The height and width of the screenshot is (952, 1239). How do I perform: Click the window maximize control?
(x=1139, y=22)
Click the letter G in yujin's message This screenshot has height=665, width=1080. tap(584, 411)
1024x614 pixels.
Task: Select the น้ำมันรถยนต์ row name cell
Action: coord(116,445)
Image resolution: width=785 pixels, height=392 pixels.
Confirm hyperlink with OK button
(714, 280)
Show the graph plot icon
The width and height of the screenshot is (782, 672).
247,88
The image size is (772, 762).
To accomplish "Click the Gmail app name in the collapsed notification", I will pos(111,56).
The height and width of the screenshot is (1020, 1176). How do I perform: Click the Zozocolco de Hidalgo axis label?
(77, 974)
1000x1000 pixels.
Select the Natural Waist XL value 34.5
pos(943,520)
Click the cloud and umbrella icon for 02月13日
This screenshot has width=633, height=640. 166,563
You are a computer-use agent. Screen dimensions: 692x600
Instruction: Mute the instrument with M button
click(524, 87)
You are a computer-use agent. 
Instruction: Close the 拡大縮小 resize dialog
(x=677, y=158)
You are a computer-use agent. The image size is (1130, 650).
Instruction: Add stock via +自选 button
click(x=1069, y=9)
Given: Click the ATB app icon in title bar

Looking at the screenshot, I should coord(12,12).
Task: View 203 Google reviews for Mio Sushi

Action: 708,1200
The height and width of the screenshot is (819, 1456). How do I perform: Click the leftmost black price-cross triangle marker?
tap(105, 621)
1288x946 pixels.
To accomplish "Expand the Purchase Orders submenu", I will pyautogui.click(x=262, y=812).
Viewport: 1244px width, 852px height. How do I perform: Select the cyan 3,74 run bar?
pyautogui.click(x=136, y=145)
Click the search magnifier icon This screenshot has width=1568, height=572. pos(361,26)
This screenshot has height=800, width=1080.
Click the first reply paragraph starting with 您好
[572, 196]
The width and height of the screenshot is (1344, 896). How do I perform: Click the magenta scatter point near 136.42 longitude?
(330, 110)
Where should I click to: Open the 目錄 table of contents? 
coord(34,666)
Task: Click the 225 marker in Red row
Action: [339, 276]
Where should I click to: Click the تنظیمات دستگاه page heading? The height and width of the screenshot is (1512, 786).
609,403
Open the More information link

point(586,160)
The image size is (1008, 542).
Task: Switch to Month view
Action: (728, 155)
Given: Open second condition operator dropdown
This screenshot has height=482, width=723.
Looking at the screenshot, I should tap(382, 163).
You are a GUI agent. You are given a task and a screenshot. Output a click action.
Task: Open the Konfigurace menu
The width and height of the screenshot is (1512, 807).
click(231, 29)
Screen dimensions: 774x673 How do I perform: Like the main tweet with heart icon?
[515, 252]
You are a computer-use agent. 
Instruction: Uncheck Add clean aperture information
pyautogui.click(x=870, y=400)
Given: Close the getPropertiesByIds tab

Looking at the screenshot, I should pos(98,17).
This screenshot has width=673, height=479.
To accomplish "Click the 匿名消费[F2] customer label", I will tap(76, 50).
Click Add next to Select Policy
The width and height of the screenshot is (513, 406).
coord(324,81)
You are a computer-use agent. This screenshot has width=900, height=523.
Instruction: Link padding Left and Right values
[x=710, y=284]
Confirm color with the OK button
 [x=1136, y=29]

DIRECTION -
Can you edit all the records above so that "How do I perform" reads "How would I perform" wherever it occurs, keeping everything else the same?

RESPONSE TO THE TASK -
The height and width of the screenshot is (952, 1239). How would I perform: Click the window maximize control?
(x=1139, y=22)
Click the letter G in yujin's message This screenshot has height=665, width=1080. tap(584, 411)
1024x614 pixels.
Task: Select the น้ำมันรถยนต์ row name cell
Action: coord(116,445)
Image resolution: width=785 pixels, height=392 pixels.
Confirm hyperlink with OK button
(714, 280)
Show the graph plot icon
The width and height of the screenshot is (782, 672).
247,88
The image size is (772, 762).
To accomplish "Click the Gmail app name in the collapsed notification", I will pos(111,56).
The height and width of the screenshot is (1020, 1176). How would I perform: Click the Zozocolco de Hidalgo axis label?
(77, 974)
1000x1000 pixels.
Select the Natural Waist XL value 34.5
pos(943,520)
Click the cloud and umbrella icon for 02月13日
This screenshot has width=633, height=640. 166,563
You are a computer-use agent. Screen dimensions: 692x600
Instruction: Mute the instrument with M button
click(524, 87)
You are a computer-use agent. 
Instruction: Close the 拡大縮小 resize dialog
(x=677, y=158)
You are a computer-use agent. The image size is (1130, 650).
Instruction: Add stock via +自选 button
click(x=1069, y=9)
Given: Click the ATB app icon in title bar

Looking at the screenshot, I should coord(12,12).
Task: View 203 Google reviews for Mio Sushi

Action: 708,1200
The height and width of the screenshot is (819, 1456). How would I perform: Click the leftmost black price-cross triangle marker?
tap(105, 621)
1288x946 pixels.
To accomplish "Expand the Purchase Orders submenu", I will pyautogui.click(x=262, y=812).
Viewport: 1244px width, 852px height. How would I perform: Select the cyan 3,74 run bar?
pyautogui.click(x=136, y=145)
Click the search magnifier icon This screenshot has width=1568, height=572. pos(361,26)
This screenshot has height=800, width=1080.
Click the first reply paragraph starting with 您好
[572, 196]
The width and height of the screenshot is (1344, 896). How would I perform: Click the magenta scatter point near 136.42 longitude?
(330, 110)
Where should I click to: Open the 目錄 table of contents? 
coord(34,666)
Task: Click the 225 marker in Red row
Action: [339, 276]
Where should I click to: Click the تنظیمات دستگاه page heading? The height and width of the screenshot is (1512, 786).
609,403
Open the More information link

point(586,160)
The image size is (1008, 542).
Task: Switch to Month view
Action: (728, 155)
Given: Open second condition operator dropdown
This screenshot has height=482, width=723.
Looking at the screenshot, I should tap(382, 163).
You are a GUI agent. You are given a task and a screenshot. Output a click action.
Task: Open the Konfigurace menu
The width and height of the screenshot is (1512, 807).
click(231, 29)
Screen dimensions: 774x673 How would I perform: Like the main tweet with heart icon?
[515, 252]
You are a computer-use agent. 
Instruction: Uncheck Add clean aperture information
pyautogui.click(x=870, y=400)
Given: Close the getPropertiesByIds tab

Looking at the screenshot, I should pos(98,17).
This screenshot has width=673, height=479.
To accomplish "Click the 匿名消费[F2] customer label", I will tap(76, 50).
Click Add next to Select Policy
The width and height of the screenshot is (513, 406).
coord(324,81)
You are a computer-use agent. This screenshot has width=900, height=523.
Instruction: Link padding Left and Right values
[x=710, y=284]
Confirm color with the OK button
 [x=1136, y=29]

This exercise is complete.